In Homer’s great epic Iliad one encounters Hubris repeatedly. Iliad tells the story of Illium or Troy whose prince Paris elopes with the most beautiful woman in Greece, Helen, queen of Sparta. To bring her back, her husband, Melenaus, and his brother, Agamemnon, set sail with an armada of a thousand ships. They besiege the city of Troy determined to avenge their humiliation and bring the Trojans to their knees. The siege which goes on for ten years is, in a way, an act of Nemesis. Troy is paying the price for its Hubris, the arrogance that its prince can get away with adultery.

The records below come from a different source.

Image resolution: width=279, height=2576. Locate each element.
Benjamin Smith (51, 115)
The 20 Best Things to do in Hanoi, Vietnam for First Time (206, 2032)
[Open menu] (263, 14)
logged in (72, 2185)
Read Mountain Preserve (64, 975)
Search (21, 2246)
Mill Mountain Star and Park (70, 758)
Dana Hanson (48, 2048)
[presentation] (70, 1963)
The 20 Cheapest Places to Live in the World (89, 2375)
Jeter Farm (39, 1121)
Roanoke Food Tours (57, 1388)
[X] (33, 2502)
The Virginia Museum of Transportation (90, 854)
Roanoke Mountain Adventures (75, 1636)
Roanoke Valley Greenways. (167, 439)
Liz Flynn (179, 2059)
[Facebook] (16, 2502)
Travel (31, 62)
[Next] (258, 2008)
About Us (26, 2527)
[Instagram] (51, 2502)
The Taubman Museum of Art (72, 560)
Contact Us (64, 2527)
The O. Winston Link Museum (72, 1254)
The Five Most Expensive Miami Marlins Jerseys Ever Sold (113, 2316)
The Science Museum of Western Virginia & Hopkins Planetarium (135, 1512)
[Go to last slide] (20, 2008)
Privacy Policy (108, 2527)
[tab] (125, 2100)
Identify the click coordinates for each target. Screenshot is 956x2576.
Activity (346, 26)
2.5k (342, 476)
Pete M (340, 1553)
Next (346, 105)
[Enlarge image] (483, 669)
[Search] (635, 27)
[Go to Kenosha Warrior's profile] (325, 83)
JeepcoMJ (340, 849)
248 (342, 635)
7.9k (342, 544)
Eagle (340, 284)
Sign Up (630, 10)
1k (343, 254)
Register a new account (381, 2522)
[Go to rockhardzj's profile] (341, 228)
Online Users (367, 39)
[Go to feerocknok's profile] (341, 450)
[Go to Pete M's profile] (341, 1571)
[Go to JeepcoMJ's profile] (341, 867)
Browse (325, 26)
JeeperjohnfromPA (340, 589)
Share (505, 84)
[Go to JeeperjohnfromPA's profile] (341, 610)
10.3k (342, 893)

In the Greek army is a warrior called Achilles. When his concubine is claimed by Agamemnon, he is so angry that he refuses to fight. Agamemnon displays Hubris when he assumes he can just get away with taking what belongs to another; as a result he faces severe defeat at the hands of the Trojans. He is pushed back and his army faces many defeats. Achilles also displays Hubris because he arrogantly knows that without his support the Greeks cannot win. For this he pays a price: his beloved friend (some say lover) Patrolocus is killed by the Trojans. In fury, Achilles reenters the battlefield and challenges the great warlord Hektor, eldest of the Trojan princes, to a duel. Achilles wins but in a fit of megalomania he does something that disgusts the gods. He ties the ankles of the dead Hektor to his chariot and drags it around like a piece of rag cloth. Hektor’s entire family including his old parents witnesses the humiliation of his dead body. The king of Troy, Priam, begs Achilles to stop and finally pays Hektor’s weight in gold to reclaim the body of his beloved son. For this display of overweening pride, Achilles dies before the Greeks win the Trojan war. His desire to find glory in victory is taken away from him by the gods.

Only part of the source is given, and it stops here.